> [DIRECTIONS FOR THIS TASK]
Answer these questions from the text on the Day Labor Union.
(a) In what month and year did street-corner committees send delegates to the Inter-Corner Conference?
(b) In which community and year did the passing of ordinances against day laborers getting jobs on the street begin?
(c) Which two organizations brought the lawsuit challenging the county ordinance?

> [TEXT BLOCK]
»»

In September 1997, street-corner committees across the city sent delegates to an Inter-Corner Conference, to begin writing the organization's first bylaws and principles. While the new Day Labor Union is a nontraditional union insofar as its purpose isn't collective bargaining, it does attempt to set uniform standards for wages. Individual sites set their own standards – there are now $6, $7 and $8 corners all over L.A., with the wage minimum established by the workers themselves.

Beginning in 1989 in Agoura Hills – where Sheriff's deputies from the Lost Hills substation were recently accused of systematic harassment of day laborers – Southland communities have passed ordinances prohibiting the workers from getting jobs on the street. Since then, ordinances have been passed in Costa Mesa, L.A. County, City of Industry, La Mirada, Malibu, Laguna Beach, Pomona, Glendale and Gardena.

As the union speaks for the workers in debates over such ordinances – the county ordinance prohibiting the solicitation of work on the street has been challenged in a recent lawsuit brought by CHIRLA and the Mexican American Legal Defense and Educational Fund – it negotiates with the police and Sheriff's Department over law-enforcement and public-relations issues. Experience shows that when the workers act in an organized way, they can dramatically transform their relations with local businesses and residents.

««

> [PROVIDED DATA]
»»

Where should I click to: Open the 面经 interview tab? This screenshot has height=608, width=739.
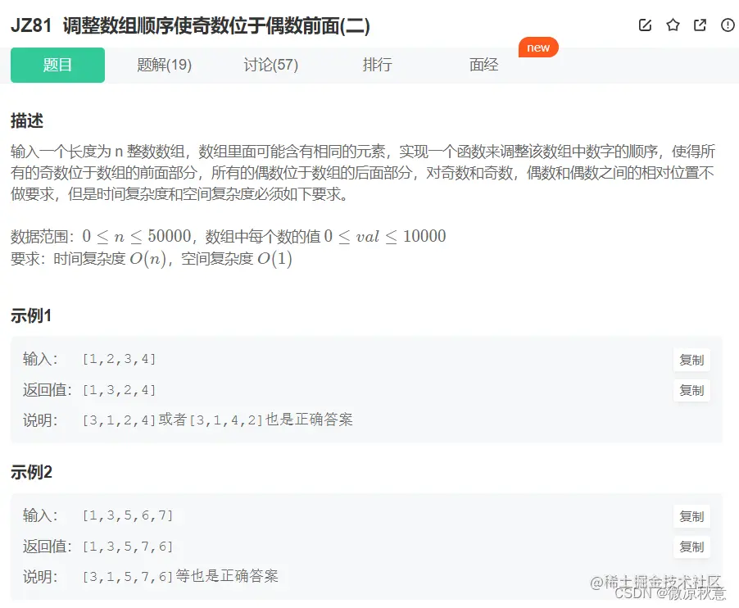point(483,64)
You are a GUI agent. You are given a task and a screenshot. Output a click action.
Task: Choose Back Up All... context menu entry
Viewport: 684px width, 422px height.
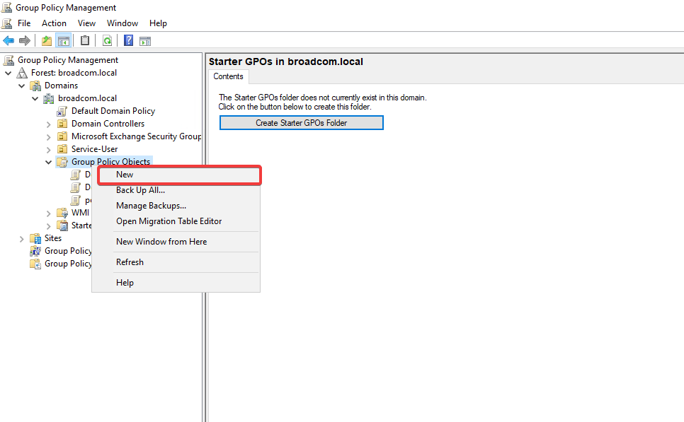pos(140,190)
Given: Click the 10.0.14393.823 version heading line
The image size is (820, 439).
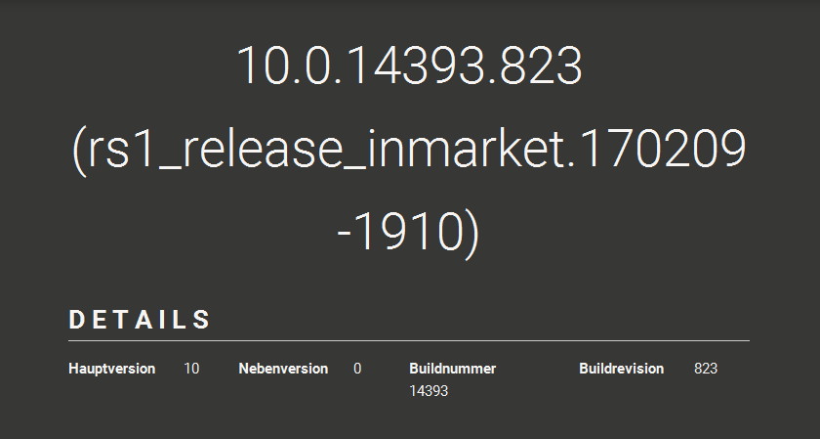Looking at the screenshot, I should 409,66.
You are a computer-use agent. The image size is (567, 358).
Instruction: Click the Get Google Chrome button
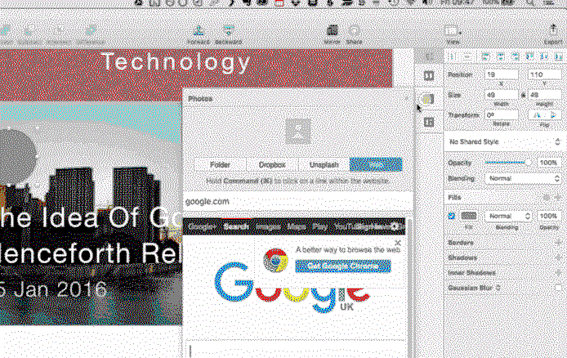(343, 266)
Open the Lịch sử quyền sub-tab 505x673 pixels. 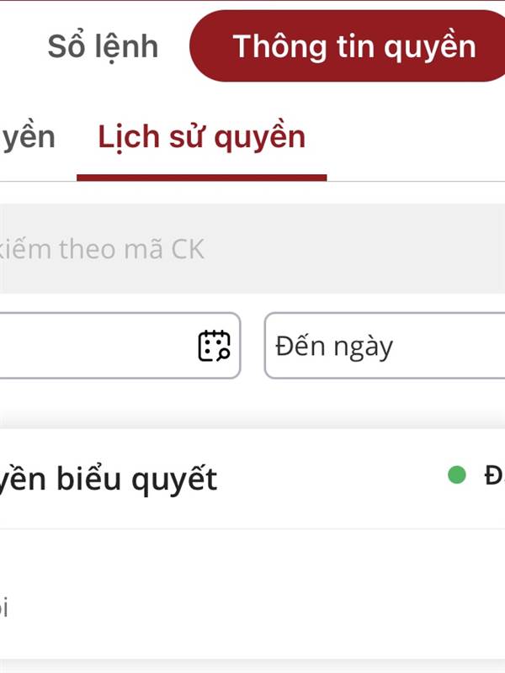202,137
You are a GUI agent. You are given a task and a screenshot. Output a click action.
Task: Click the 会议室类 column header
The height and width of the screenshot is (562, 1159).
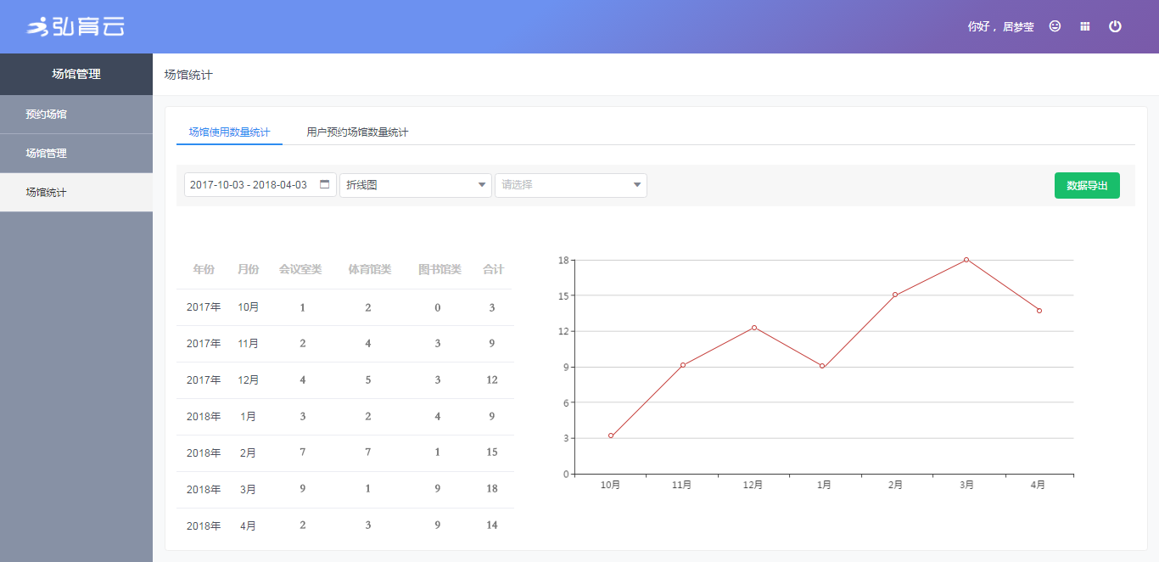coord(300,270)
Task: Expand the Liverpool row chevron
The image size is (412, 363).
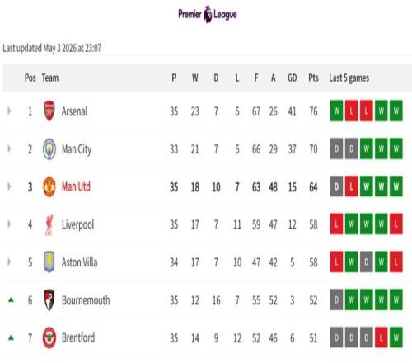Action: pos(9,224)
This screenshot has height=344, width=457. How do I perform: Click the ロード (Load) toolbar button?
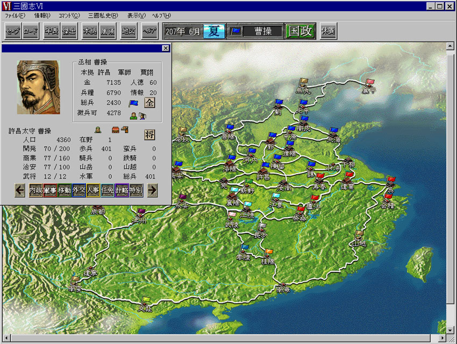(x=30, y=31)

««

> [SOLUTION]
(a) September 1997
(b) Agoura Hills, in 1989
(c) CHIRLA and the Mexican American Legal Defense and Educational Fund